Al Imam Ibnul ‘Aththar Asy Syafi’iy رحمه الله berkata: “Adapun menjamak sholat karena adanya hajat (keperluan yang jika tidak terpenuhi akan menimbulkan kesulitan –pen) di dalam situasi mukim, tanpa menjadikan jamak tadi sebagai kebiasaan; maka hal itu diperbolehkan oleh Ibnu Sirin, dan juga oleh Asyhab dari kalangan pengikut Malik, juga oleh Al Qaffal Asy Syasyiy Al Kabir dari kalangan pengikut Asy Syafi’iy. Dan dinukilkan oleh Al Khaththabiy darinya dari Abu Ishaq Al Marwaziy dari sekelompok ahli hadits. Dan itulah yang dipilih oleh Ibnul Mundzir. Dan memang itulah yang nampak dari ucapan Ibnu Abbas: ‘Nabi ingin untuk tidak menyusahkan umat beliau’. Dan beliau tidak menyebutkan alasan jamak tadi adalah karena sakit ataupun yang lainnya.“ (“Al ‘Uddah Fi Syarhil ‘Umdah”/Ibnul ‘Aththar/2/hal. 665).

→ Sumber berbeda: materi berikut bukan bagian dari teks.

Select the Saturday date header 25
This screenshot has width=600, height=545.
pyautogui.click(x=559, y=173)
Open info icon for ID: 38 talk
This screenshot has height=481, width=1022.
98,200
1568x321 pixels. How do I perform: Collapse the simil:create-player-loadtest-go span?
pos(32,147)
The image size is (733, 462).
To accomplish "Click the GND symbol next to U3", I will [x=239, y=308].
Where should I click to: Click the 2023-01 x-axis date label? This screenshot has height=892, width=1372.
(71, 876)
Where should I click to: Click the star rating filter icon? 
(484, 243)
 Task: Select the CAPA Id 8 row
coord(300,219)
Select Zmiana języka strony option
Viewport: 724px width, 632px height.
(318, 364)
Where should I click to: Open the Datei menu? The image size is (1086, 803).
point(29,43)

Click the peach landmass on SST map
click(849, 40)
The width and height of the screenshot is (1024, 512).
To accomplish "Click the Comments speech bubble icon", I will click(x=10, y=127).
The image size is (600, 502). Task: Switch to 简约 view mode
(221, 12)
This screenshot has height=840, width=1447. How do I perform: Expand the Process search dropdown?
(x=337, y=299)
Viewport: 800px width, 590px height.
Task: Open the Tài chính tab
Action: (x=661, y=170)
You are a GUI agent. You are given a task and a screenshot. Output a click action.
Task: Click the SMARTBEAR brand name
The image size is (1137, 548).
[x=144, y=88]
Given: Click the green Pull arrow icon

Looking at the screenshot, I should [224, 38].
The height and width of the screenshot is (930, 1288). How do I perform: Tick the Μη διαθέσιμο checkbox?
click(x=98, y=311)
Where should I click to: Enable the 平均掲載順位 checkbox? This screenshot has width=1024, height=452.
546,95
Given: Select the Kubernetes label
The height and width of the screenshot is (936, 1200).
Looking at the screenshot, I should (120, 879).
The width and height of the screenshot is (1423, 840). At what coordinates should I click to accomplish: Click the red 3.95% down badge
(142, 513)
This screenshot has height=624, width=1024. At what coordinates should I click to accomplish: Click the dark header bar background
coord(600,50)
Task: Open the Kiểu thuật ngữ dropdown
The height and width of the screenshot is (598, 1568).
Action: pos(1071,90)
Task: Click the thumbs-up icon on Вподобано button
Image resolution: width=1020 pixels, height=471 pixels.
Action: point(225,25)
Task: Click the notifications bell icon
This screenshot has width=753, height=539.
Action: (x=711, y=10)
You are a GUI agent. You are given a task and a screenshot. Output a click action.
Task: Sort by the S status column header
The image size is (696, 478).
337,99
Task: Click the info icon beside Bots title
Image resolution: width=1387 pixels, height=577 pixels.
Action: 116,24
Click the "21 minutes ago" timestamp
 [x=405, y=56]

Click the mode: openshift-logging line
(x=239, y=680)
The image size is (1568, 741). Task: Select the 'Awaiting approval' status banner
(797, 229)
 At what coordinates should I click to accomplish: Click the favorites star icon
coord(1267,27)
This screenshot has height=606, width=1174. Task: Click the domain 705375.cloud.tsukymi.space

Syaikhul Islam Ibnu Taimiyyah رحمه الله berkata: “Maka jelaslah dengan itu bahwasanya menjamak sholat tadi adalah untuk menghilangkan kesulitan. Maka jika di dalam memisahkan sholat (mengerjakannya di masing-masing waktunya –pen) itu ada kesulitan, bolehlah untuk menjamaknya, dan itu adalah waktu udzur dan hajat. Maka dari itu para Sahabat seperti Abdurrahman Bin Auf dan Ibnu Umar berkata tentang wanita yang haid jika telah suci sebelum terbenamnya matahari: ‘Hendaknya dia mengerjakan sholat zhuhur dan asar. Dan jika dia suci sebelum fajar, hendaknya dia mengerjakan sholat maghrib dan isya’. Dan ini juga pendapat ahli (ulama yang berpendapat adanya) jamak seperti Malik dan Syafi’iy serta Ahmad. Maka hal ini sesuai dengan kaidah sholat jamak di waktu yang mengalami persekutuan di antara dua sholat yang boleh dijamak ketika adalah faktor darurat atau faktor penghalang”. (“Majmu’ul Fatawa”/22/hal. 88).

Al Imam Ibnu Muflih Al Hanbaliy رحمه الله berkata: “Dan dinukilkan oleh Ibnu Misyisy: ‘Boleh menjamak di kampung sendiri karena darurat semacam sakit atau kesibukan’. Al Qadhiy berkata: ‘Atau apa saja yang menyebabkan bolehnya untuk tidak mengikuti sholat Jum’at dan sholat jama’ah’. Pengarang “Al Muharrar” berkata: ‘Dan tambahan dari Al Qadhiy ini menunjukkan bahwasanya udzur-udzurnya itu semua membolehkan untuk menjamak sholat. Dan beliau berdalilkan di dalam kitab “Al Khilaf” bahwasanya sholat berjama’ah itu kewajibannya gugur karena adanya hujan, berdasarnya atsar. Dan jika kewajiban berjama’ah itu gugur karena suatu kesulitan; maka menjamak dua sholat itu boleh karena adanya makna tadi”. (“Al Furu’”/Ibnu Muflih/3/hal. 29).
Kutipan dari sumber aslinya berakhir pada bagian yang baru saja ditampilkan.